2. Lean is only for software start-ups
You can apply this methodology to any industry and any size of company. The bigger your company is and the more history it has, the more you are going to have to think about change management of course. People love a fresh idea and usually get very excited about thinking about a new way of working. What tends to happen is when the reality of it sets in, there can be resistance. This is only natural, change is described as the root of all human suffering after all. Don't underestimate the change that your organisation may have to go through. Factor that in early and use lean to figure out a way to proceed.
3. Minimum viable product (MVP) is quick and dirty
It is simply a product with the minimum features required for it to function as intended. It needs to provide enough value to users/customers, and your code needs to be good enough to maintain and build upon. Otherwise you are setting yourself up for problems and high costs later on (i.e. you'll need to rebuild the entire codebase.) You are not going to be able to test hypothesis in a timely manner if it takes 2 weeks to make a change. This will slow down the whole process and before you know it you'll be in an unhappy place. You are still going to need to think about branding, SEO, communications and all that stuff too, or whatever is applicable to your solution. It is not a case of "build something crappy and they will come". Think high-quality and high-discipline, but only on the minimum features required for you need to test your idea out. There's a whole bunch of stuff that will still need to get done that has nothing to do with features too.
4. "Customer Development" is just feedback
If you are going to use Lean, then you need to get on top of proper user testing methodologies, and apply them effectively. You can't invite 3 people in every week and just ask them what they think. You have to test by seeing how they interact with the solution. You will also need verbal and emotive feedback. There are a lot of ways to do this well. Throwing down some poorly thought through questions in an email and calling it a survey is not going to fly. The point here is not always to validate your hypothesis, but also to find out what you don't know. A user interview is not a chat. You need to plan and prepare for this so that you can rely on the information that you are getting out of it. A focus group is not usually the most effective way of getting information. Get users in regularly to work with the team on what a good solution looks like from the beginning, and vary the types of users you invite. See extreme users as well as those who fall in the middle and those who don't see the point in your invention. Don't spend all your time talking, get them to draw, prototype, role play the solution and watch and listen attentively. If you have never done this, either step onto that learning curve or hire someone in who knows how to do this.
N.B: It's also not just about what the user wants, but also about what's viable financially for you, and what's feasible technically too.

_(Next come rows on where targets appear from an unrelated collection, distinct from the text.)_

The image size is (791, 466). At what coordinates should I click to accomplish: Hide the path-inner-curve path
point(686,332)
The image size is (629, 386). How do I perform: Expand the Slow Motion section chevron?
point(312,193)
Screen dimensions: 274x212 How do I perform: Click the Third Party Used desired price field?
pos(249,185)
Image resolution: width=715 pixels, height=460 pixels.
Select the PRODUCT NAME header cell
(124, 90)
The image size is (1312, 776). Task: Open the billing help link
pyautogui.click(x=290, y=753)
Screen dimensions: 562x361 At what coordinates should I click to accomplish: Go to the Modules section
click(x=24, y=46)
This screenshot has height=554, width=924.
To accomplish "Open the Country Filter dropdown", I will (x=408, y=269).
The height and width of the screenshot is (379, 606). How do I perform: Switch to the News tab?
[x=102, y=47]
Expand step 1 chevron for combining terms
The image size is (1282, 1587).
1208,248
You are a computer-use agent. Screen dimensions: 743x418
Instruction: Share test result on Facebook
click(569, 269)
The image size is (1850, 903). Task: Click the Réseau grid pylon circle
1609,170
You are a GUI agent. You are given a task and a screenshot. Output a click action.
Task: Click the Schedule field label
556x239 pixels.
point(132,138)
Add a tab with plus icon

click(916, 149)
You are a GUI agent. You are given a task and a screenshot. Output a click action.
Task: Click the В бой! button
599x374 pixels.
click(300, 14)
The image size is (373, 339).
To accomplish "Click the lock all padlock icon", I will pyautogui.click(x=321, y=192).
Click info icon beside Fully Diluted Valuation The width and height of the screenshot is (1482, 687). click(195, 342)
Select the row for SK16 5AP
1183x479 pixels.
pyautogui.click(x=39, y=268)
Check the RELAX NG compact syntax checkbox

5. "pivot" means throw the baby out with the bathwater
You need to validate your idea properly and accurately. You should do everything you can to check your assumptions, and if they prove to be wrong, you need to drop the bits that are not working…not the whole thing. If you decide to abandon the entire project and start an entirely different one…that's not a pivot. It may be exactly what you need to do, but it's new start. An important bi-product of lean efforts is learnings. Make sure that you use your new knowledge effectively, this is valuable stuff. Ensure that your analytics are set up properly before using them to make business decisions, and ensure that you are not misunderstanding what they are showing you. As a rule of thumb, I think that you should always make business decisions based on at least 2 different sources of data (e.g. your web analytics and also real user testing).
6. Bonus number 6: "Just start and we'll figure it out later"
A lot of people are eager to jump in and start laying down code or drawing up solution straight away. In some cases there's nothing wrong with this (in fact in one case it was the only right thing to do), but for most of those I have witnessed, it was not the right thing to do at all. You need to make sure that you understand the problem space as much as possible before investing further. Resist coming up with solutions until you have thoroughly understood the entire problem. This is going to either save you time and effort, lead to an even better idea, or/and save you a lot of unnecessary expenditure.
What you are trying to understand is whether the problem is worth fixing or not. It takes as much time to solve a bad problem as it does a good one. Don't waste your time.